* _What you will do_:
**a)** In the monologue about relationships below, what does the speaker say they are actually doing when it sounds like peeing?
**b)** From the monologue about relationships below, list every body part the speaker names as hurting after a long day at work.

* _Supplied passage_:
All I want in a relationship

…. “If it sounds like I’m peeing. . . . I’M NOT” ….

…. “I’m just brewing some tea . . . So don’t get on my case about that” ….

…. “After a long day at work and standing . . . My f****** feet, ankles, knees, back, arms, everything just hurts” …. 

…. “So all I want is just someone who’s gonna rub my feet and head and everything in between” …. 

…. “And um. . . Cuddle and not say a word” ….

…. “Like that’s all I want in life, and if I ain’t getting that from someone why the f*** am I in a relationship with you?” ….

No one is screwing me over anymore

…. “I definitely wasn’t always the person who didn’t give a s*** about anything or what people do, say or think about me” ….

…. “I was definitely the opposite of that for the majority of my life” ….

…. “And unfortunately it was like my last {kind of} relationship, if you want to call it that, that uh really made me snap and just say f*** it ” ….

…. “I’m so f****** done!” ….

…. “Because. . .like. . .this m***** f***** like assaulted me and manipulated me” ….

* _Dataset extract_:
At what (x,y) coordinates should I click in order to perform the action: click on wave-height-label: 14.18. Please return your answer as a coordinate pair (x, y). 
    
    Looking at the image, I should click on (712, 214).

* * *

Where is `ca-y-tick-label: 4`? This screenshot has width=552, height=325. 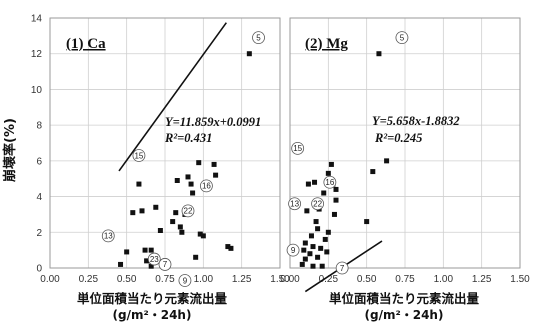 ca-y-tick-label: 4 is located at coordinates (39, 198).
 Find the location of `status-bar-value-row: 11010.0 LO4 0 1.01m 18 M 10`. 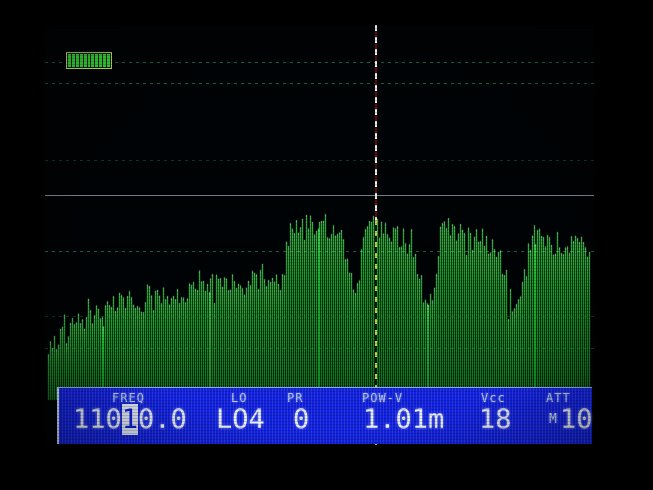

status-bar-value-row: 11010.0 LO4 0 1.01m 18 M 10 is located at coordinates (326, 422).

--

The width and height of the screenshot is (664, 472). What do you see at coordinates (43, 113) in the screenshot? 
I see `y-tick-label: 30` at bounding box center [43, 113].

* _Your responses_:
**a)** Brewing some tea.

**b)** Feet, ankles, knees, back, arms